To have the default behavior apply no conversion at all, specify
`None` as the filter name and an empty dictionary of keyword
arguments::

    MARKUP_FILTER = (None, {})

**Note:** if you pass the ``filter_name`` keyword argument when
performing text-to-HTML conversion, ``MarkupFormatter`` will
completely ignore the ``MARKUP_FILTER`` setting (it won't even try to
import the setting), so be sure to explicitly pass any keyword
arguments you want to use. ``MarkupFormatter`` behaves this way so
that it can be used stand-alone, without the need to configure or even
install Django.


Applying text-to-HTML conversion in templates
=============================================

A filter library called ``generic_markup`` is also included here, and
it contains the filter ``apply_markup``, which imports
``template_utils.markup.formatter`` and applies it to the text the
filter is attached to::

    {% load generic_markup %}
    {{ some_text|apply_markup %}

By itself, ``apply_markup`` will use the default behavior specified in
``MARKUP_FILTER``, but it does accept a single argument which allows
you to override the filter name::

    {{ some_text|apply_markup:"textile" }}

This would have the same effect as the following Python code::

    from template_utils.markup import formatter
    print formatter(some_text, filter_name='textile')

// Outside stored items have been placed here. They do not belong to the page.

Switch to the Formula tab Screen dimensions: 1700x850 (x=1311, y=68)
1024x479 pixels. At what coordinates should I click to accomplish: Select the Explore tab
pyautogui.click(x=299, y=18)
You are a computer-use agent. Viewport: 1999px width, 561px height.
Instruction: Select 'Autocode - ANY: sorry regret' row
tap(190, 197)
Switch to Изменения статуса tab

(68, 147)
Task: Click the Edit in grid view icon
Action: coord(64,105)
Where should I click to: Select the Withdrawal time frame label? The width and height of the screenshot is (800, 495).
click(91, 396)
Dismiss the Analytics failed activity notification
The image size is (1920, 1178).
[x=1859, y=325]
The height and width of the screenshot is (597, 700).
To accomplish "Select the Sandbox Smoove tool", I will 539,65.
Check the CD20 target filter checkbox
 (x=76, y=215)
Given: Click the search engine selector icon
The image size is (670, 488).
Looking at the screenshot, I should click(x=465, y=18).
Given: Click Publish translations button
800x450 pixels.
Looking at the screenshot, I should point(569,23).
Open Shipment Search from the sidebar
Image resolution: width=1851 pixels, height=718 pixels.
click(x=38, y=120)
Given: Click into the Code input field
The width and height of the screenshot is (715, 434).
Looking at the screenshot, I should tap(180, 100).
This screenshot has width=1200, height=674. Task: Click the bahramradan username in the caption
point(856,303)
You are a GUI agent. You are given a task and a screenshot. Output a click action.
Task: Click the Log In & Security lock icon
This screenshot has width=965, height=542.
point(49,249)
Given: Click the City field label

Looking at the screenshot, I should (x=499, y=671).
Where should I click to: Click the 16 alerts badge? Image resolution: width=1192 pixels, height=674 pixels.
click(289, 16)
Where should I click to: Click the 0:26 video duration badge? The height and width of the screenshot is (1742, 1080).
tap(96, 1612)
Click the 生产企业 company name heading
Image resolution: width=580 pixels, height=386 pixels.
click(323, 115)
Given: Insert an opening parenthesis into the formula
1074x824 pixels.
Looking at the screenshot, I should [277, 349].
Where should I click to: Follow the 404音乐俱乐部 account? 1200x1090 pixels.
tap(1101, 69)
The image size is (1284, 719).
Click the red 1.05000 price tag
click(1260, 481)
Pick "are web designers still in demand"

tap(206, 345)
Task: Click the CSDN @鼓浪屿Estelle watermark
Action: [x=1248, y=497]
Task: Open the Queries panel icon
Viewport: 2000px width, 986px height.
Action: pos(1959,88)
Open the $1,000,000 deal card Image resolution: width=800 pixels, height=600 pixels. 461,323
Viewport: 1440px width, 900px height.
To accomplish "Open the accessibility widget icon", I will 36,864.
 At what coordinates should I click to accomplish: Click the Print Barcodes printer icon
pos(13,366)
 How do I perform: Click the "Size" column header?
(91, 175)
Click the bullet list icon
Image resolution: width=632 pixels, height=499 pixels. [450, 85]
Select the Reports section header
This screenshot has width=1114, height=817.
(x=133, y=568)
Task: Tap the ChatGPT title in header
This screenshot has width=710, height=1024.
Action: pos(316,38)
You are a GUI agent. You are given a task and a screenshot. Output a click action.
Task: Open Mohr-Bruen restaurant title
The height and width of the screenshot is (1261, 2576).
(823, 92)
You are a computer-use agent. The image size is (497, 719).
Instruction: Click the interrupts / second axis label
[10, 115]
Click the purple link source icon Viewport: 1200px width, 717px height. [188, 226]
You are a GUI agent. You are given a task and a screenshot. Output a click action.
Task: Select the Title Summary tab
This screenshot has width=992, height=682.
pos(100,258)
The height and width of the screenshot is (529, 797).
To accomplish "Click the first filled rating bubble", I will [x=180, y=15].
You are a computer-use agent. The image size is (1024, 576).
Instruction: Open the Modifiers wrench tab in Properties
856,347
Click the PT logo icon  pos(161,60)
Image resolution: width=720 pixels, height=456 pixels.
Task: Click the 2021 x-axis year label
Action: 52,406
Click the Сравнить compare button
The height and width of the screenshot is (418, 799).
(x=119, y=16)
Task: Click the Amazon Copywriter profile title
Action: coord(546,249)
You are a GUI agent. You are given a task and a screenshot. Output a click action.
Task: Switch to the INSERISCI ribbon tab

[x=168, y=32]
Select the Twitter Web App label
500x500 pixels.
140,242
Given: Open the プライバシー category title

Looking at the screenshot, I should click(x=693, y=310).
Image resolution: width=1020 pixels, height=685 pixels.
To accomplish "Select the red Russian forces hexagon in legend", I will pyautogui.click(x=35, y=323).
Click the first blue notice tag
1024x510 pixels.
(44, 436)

But remember that this will override *all* use of ``MARKUP_FILTER``,
so any custom keyword arguments you specified there will not be used
when you pass an argument to ``apply_markup``.

Also, note that on Django trunk templates automatically escape
variable output by default; the ``apply_markup`` filter will mark its
output as "safe" in order to avoid escaping of the generated HTML.